Rewrite the material below with every instance of "options menu" replaced by "settings menu", leaving everything else unchanged.
*** Entries provided
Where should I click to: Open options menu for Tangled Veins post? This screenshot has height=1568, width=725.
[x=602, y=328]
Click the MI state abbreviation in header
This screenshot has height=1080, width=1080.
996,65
******
_Written solution_
Where should I click to: Open settings menu for Tangled Veins post? This screenshot has height=1568, width=725.
[x=602, y=328]
Click the MI state abbreviation in header
This screenshot has height=1080, width=1080.
996,65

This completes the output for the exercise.